CMS developed and applied a methodology to produce a summary star rating for dialysis facilities. The Dialysis Facility Compare Star Rating is based on the following nine publicly reported quality measures:

  • Standardized Mortality Ratio (SMR) (NQF #0369)
  • Standardized Hospitalization Ratio (SHR) (NQF #1463)
  • Standardized Transfusion Ratio (STrR)
  • Percentage of adult hemodialysis (HD) patients who had enough wastes removed from their blood during dialysis (NQF #0249)
  • Percentage of pediatric hemodialysis (HD) patients who had enough wastes removed from their blood during dialysis (NQF #1423)
  • Percentage of adult peritoneal dialysis (PD) patients who had enough wastes removed from their blood during dialysis (NQF #0318)
  • Percentage of adult dialysis patients who had hypercalcemia (NQF #1454)
  • Percentage of adult dialysis patients who received treatment through arteriovenous fistula (NQF #0257)
  • Percentage of adult patients who had a catheter left in vein longer than 90 days for their regular hemodialysis treatment (NQF #0256)
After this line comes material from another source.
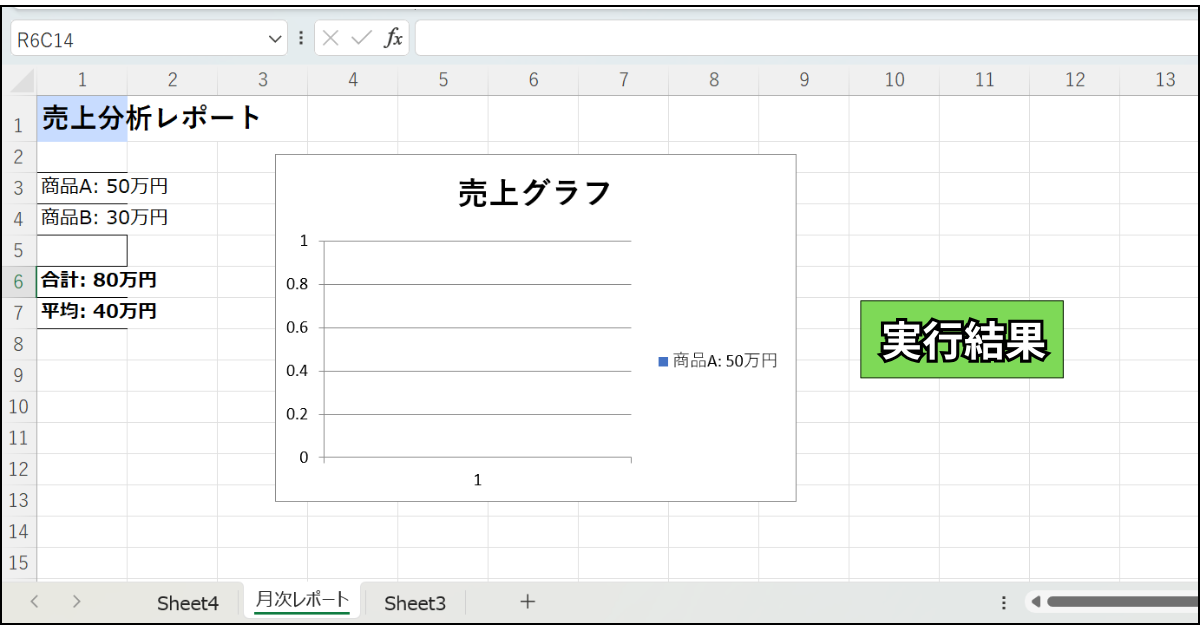
Task: Select the 月次レポート sheet tab
Action: tap(302, 600)
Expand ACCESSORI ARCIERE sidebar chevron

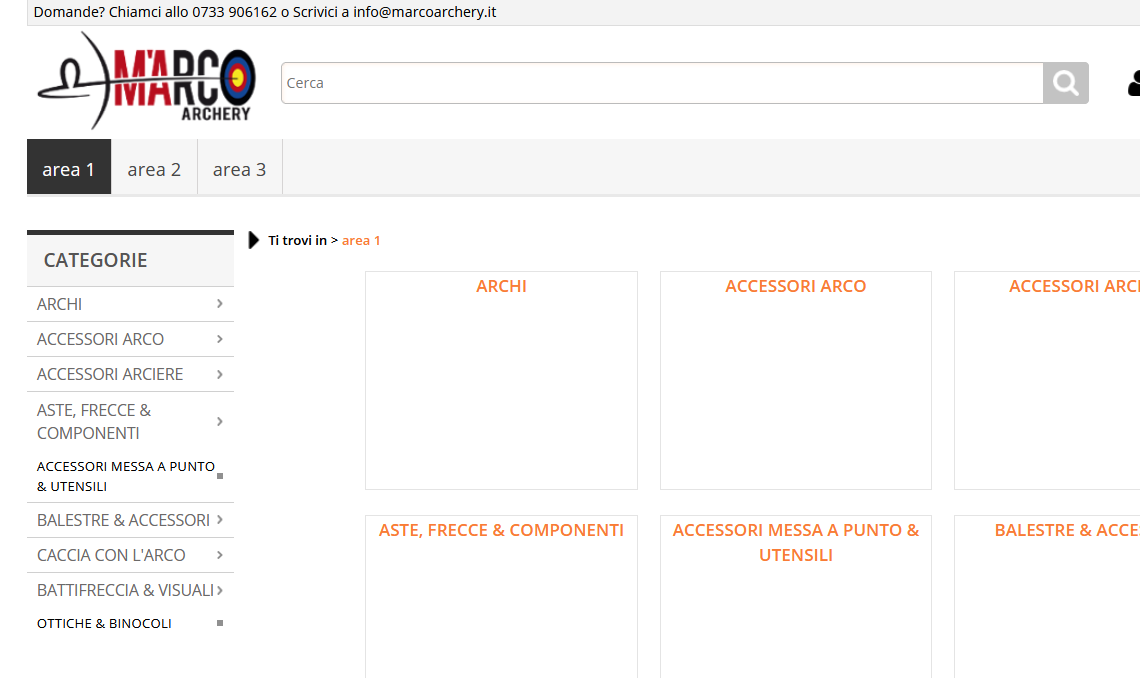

To account for possible correlations among different measures that could exert undue influence of any one individual measure, CMS said it applied an analytic method that grouped the measures into three domains:

  • “Standardized Outcomes (SHR, SMR, STrR)” which includes measures for transfusions, mortality and hospitalization
  • “Other Outcomes 1 (AV fistula, tunneled catheter)” which includes the arteriovenous fistula and catheter > 90 days measures
  • “Other Outcomes 2 (Kt/V, hypercalcemia)” which includes a combined dialysis adequacy (Kt/V) measure, and hypercalcemia measure.

In order to receive a Star Rating, CMS must have collected data from a facility for at least one measure in each domain. Pediatric facilities are not currently rated due to lack of sufficient data for one or more measures. Peritoneal dialysis-only facilities are rated using the weighted average of the Standardized Outcomes domain and the Other Outcomes 2 domain, as these patients are systematically excluded from the vascular access measures in the Other Outcomes 1 domain.

Changes to Dialysis Facility Compare Measures for January 2015

In addition to introducing the Star Ratings CMS will stop publicly reporting two quality measures from the Dialysis Facility Compare website, the URR dialysis adequacy measure and the Hemoglobin greater than 12 g/dL. CMS said that more than 99% of all patients achieve the thresholds set for these measures, so they do not provide meaningful information for consumers who wish to compare quality at different facilities. CMS will continue to provide data on the hemoglobin measure through our downloadable databases on data.medicare.gov as a means of monitoring future trends in facility performance.

CMS said it will be adding the Standardized Readmission Ratio (SRR) to the outcome quality measures. The SRR is a measure of care coordination, a domain of care critical to dialysis patients, who average almost two hospitalizations per year. The SRR will not be included in the Star Rating methodology at this time.